Dracula: Prince of Darkness is a 1966 British horror film directed by Terence Fisher for Hammer Studios. The film was photographed in Techniscope by Michael Reed, designed by Bernard Robinson and scored by James Bernard.

Starts with scenes from the previous film, ending with Dracula’s death. Father Sandor interrupts a burial where a young dead woman is going to get a stake through the heart before burial, telling the assembled priests that “it is all over”. He goes to an inn where there are four tourists (the Kents) and tells them not to go to Carlsbad, and if they do, stay well clear of the castle. Guess what happens next?

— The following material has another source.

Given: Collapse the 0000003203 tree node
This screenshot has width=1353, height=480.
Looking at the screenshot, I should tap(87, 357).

Because of a broken wheel and it’s getting dark, the group are four hours late and are dumped unceremoniously 2 km from Carlsbad by the coach driver, right near the castle. As they are considering staying in an old woodsman’s hut overnight, a driverless coach and two horses turns up. Charles Kent tries to drive to Carlsbad but the horses head towards the castle. Arriving, they get off the coach and as they look inside the castle door, the coach races off. Helen nags them that she told them so.

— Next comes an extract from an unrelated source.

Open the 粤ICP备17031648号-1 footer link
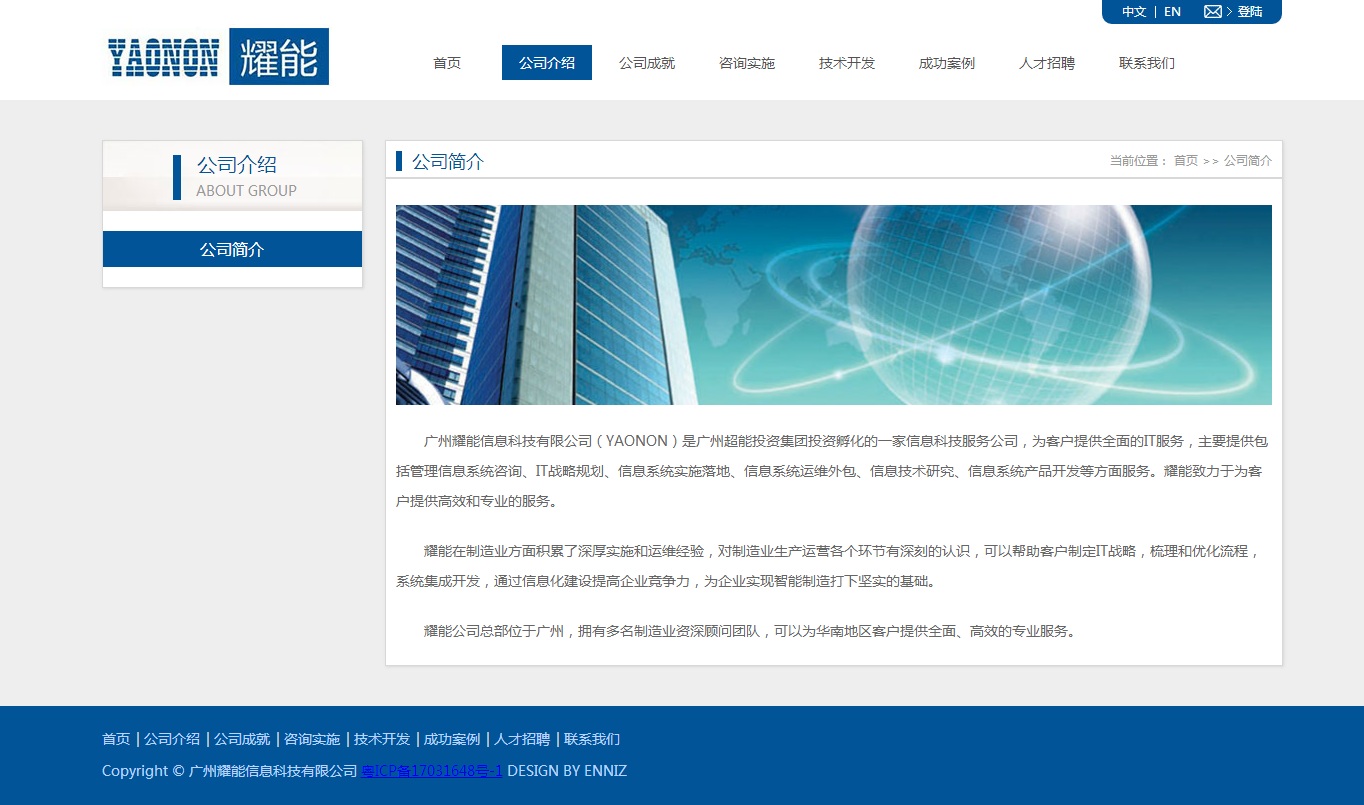Viewport: 1364px width, 805px height. pyautogui.click(x=431, y=771)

The table inside is set for four people. Even stranger, they find their bags are in upstairs bedrooms. The mystery is solved when the strange servant Klove appears and later serves them dinner. He tells them that his master Dracula, now dead, ordered that the castle should always be ready to welcome strangers. They settle in their rooms but Helen continues to nag husband Alan, saying there will be no morning for them.

A noise and Alan goes to see what Klove is up to. He finds Dracula’s coffin. Klove stabs him and uses his blood to raise Dracula again. Klove gets Helen telling her; “Your husband. Come quickly.” In the cellar she finds the risen Dracula who wants some more blood. Next morning the other two find no trace of Alan and Helen. Charles takes Diana to the woodsman’s hut and then goes back to the castle.

Klove tricks Diana into going back to the castle while Charles finds Alan’s body of one of his friends. It is dark already (being winter) and Dracula rises. Diana sees Helen, not realising now that she is one of the undead. She goes for Diana but stops at a hiss from Dracula. Enter Charles who is no match for Dracula. Diana accidentally burns Helen with her crucifix and realises it can be used as a weapon on vampires. Charles catches on and uses two parts of a long sword Dracula broke as a cross.

Klove tries to sneak up on them but is struck down as the two leave the castle in a carriage. Travelling too fast, the carriage crashes and as Diana is unconscious Charles carries her till confronted by Father Sandor who takes them to his place where he tells Charles about Dracula who was last seen ten years ago.

Klove turns up at the monastery with a wagon with two coffins inside. Inside is Ludwig, whose mind was unhinged from a previous encounter with Dracula. Still in thrall to Dracula, Ludwig invites him inside. Helen tries to get to Diana who opens the window for her. She is bitten but Dracula drags Helen off as she is his, till Charles bursts into the room. Sandor sterilises the bite with the heat from an oil lamp.

Sandor puts silver crucifixes in the two coffins in the tinker’s wagon. Helen is caught. Ludwig is sent away with brother Peter but knocks him out. Helen is staked. Ludwig decoys Diana into Dracula’s presence, is hypnotised into taking off her crucifix and is about to drink his blood from his bare chest when Charles calls out and breaks the spell.

Dracula carries her away in the wagon. Charles and Sandor arm themselves and follow on horse back, over a day’s ride. A short cut means they get in front of the wagon and stop it. Charles shoots Klove as he is ready to hurl a knife but the horses gallop off to the castle. It stops and a coffin slides out onto the frozen moat. Diana is released from the other coffin and Charles advances across the thin ice but is grabbed by Dracula as the coffin’s lid is thrown open.

Diana shoots at Dracula but hits the ice instead, and running water (which can kill a vampire) oozes out of the ice. Dracula now realises he’s in trouble as he manhandles Charles who escapes his clutches and more shots start breaking up the ice around Dracula. Seemingly having forgotten how to walk up the nearby wall, Dracula ends up underwater and dead as the ice he is standing on cracks and tilts. End.

Production notes

Dracula does not speak in the film. According to Christopher Lee: "I didn’t speak in that picture. The reason was very simple. I read the script and saw the dialogue! I said to Hammer, if you think I’m going to say any of these lines, you’re very much mistaken."

But screenwriter Jimmy Sangster, in his memoir Inside Hammer (Reynolds & Hearn, 2001), stated that "Vampires don't chat. So I didn't write him any dialogue. Chris Lee has claimed that he refused to speak the lines he was given … So you can take your pick as to why Christopher Lee didn't have any dialogue in the picture. Or you can take my word for it. I didn't write any."